The sample application uppercase, which will serve as an example in this article, transforms all the characters of an ordinary ASCII file into upper case. The input dataset must have the filename in, and the correspon-ding output filename is out. This application can also be started without a BOINC client, which can help during debugging.
Copy the application into the project app/uppercase directory. APPNAME_VERSMAJOR.VERSMINOR_PLATFORM defines the naming convention. The version indicates which BOINC clients can execute the application. Only the major version is responsible to identify the client. (In the example below, a client with the version 5.4.9 could execute the application.) Due to the fact that the BOINC clients can run on a Windows, Mac OS X, or GNU Linux machine, it is also necessary to indicate the target platform. (You'll find platform naming conventions at http://boinc.berkeley.edu/platform.php.)

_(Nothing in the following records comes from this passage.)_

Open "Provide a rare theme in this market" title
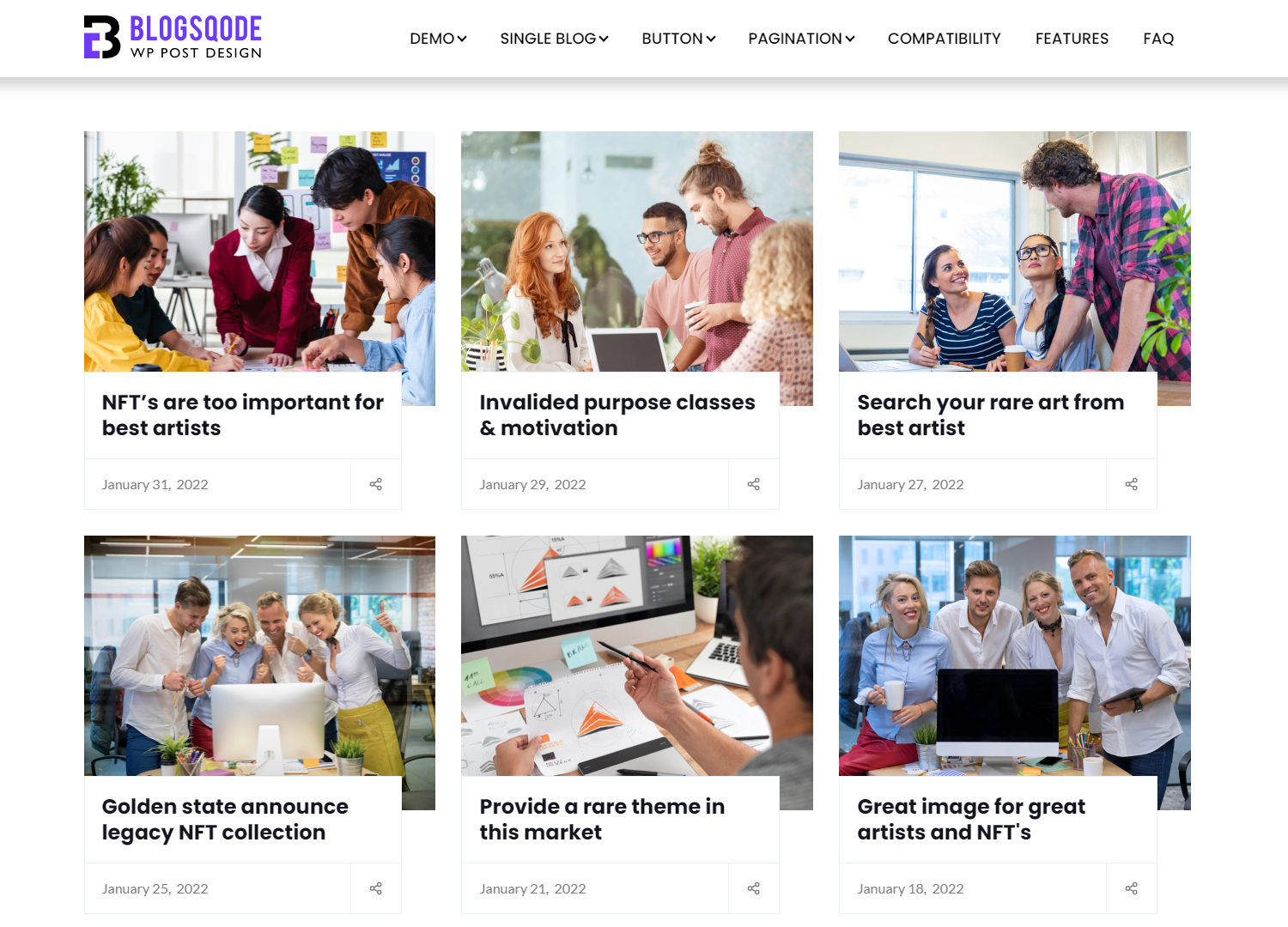This screenshot has height=927, width=1288. [602, 820]
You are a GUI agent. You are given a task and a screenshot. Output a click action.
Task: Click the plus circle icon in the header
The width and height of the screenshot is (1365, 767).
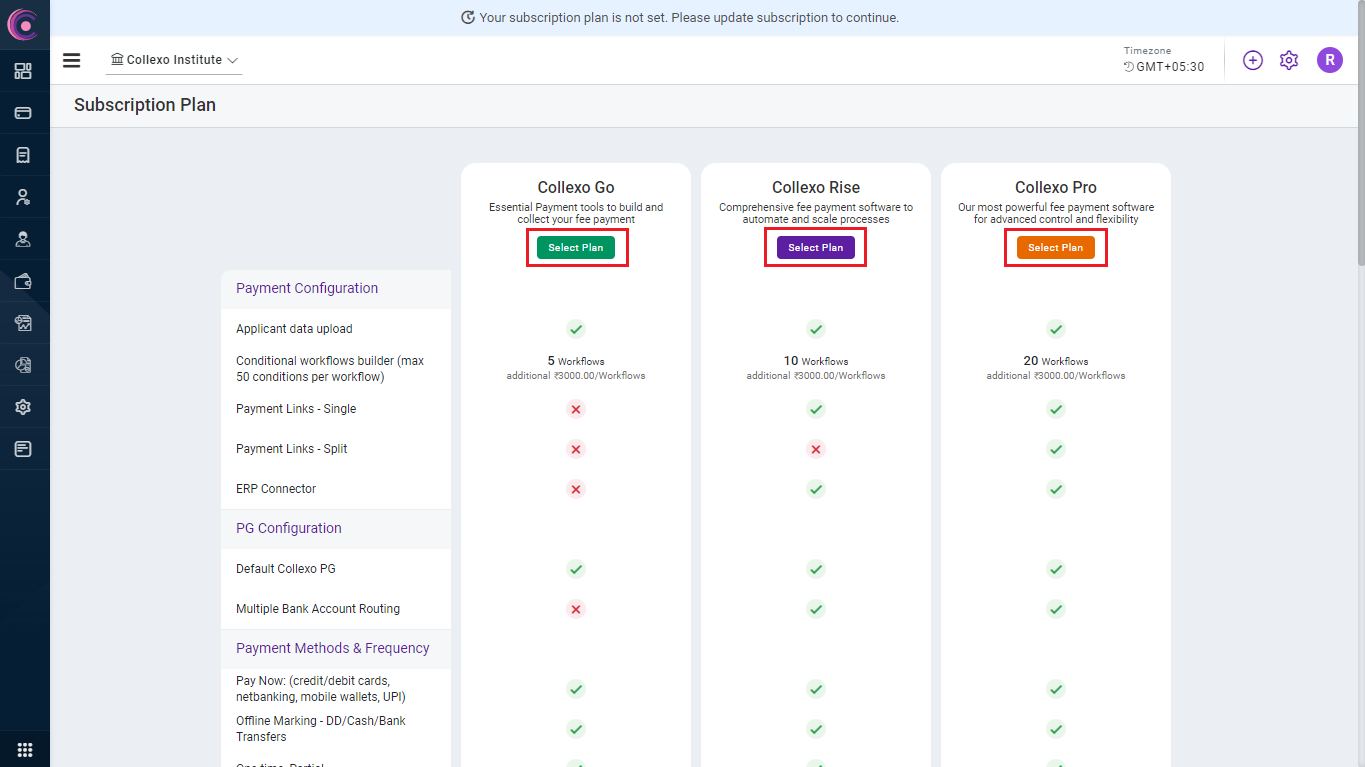[x=1252, y=60]
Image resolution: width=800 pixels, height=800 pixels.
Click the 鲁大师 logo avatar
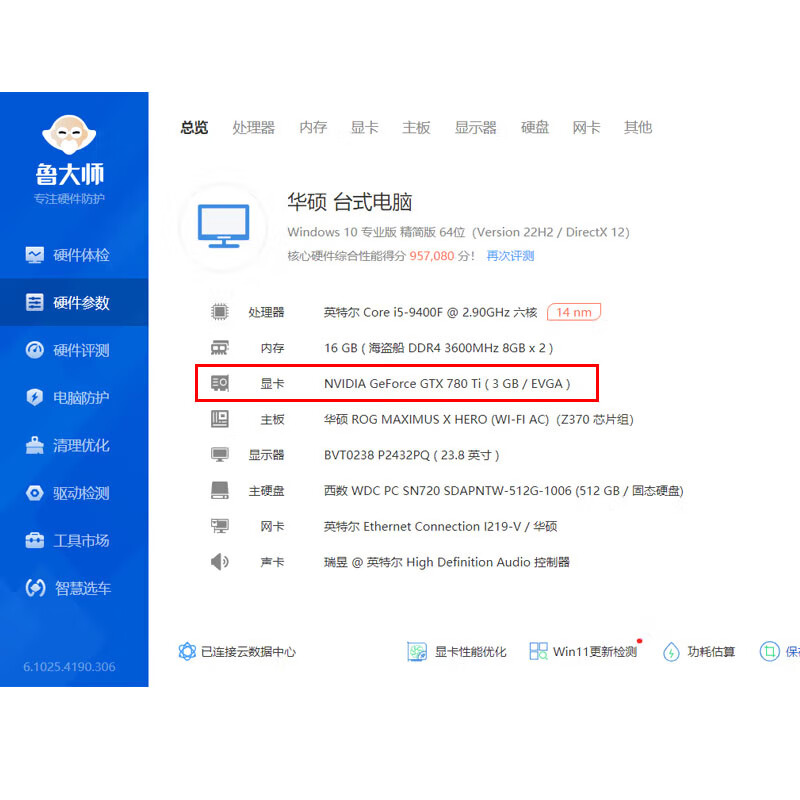click(x=69, y=134)
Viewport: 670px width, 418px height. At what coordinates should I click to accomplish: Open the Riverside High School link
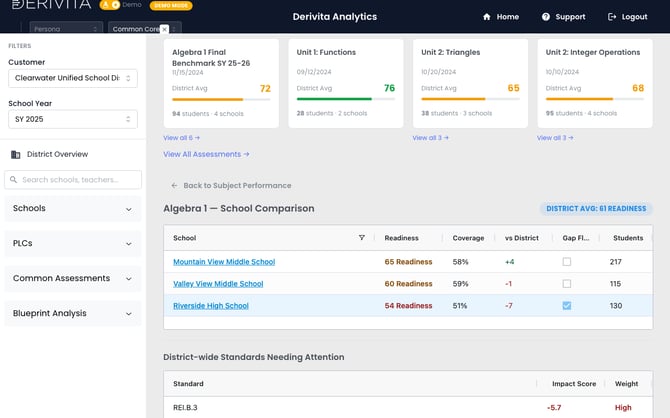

$ cd apps && mkdir uppercase && $ mv ~/boinc/apps/upper_case uppercase_5.0_i686-pc-linux-gnu
Now create the project.xml file (Listing 3) in the project root directory and finalize the "application add" workflow through executing the project commands ./bin/xadd and ./bin/update_versions.
| Listing 3: ./project.xml |
01 <boinc> 02 <platform> 03 <name>i686-pc-linux-gnu</name> 04 <user_friendly_name>Linux/x86</user_friendly_name> 05 </platform> 06 <app> 07 <name>uppercase</name> 08 <user_friendly_name>Linux Magazine sample application</user_friendly_name> 09 </app> 10 </boinc> |
Before the nodes can start to execute the application and process some data, it is necessary to create a work unit (WU). A WU defines the application and dataset that has to be executed and processed by the client. Work units are described through a work unit template and a result template. The work unit template (Listing 4) describe the input dataset reference (in this case, the filename in) on the target node. The result template (Listing 5), on the other hand, describes the result dataset reference (the result filename out). You can created both templates in the templates/ directory.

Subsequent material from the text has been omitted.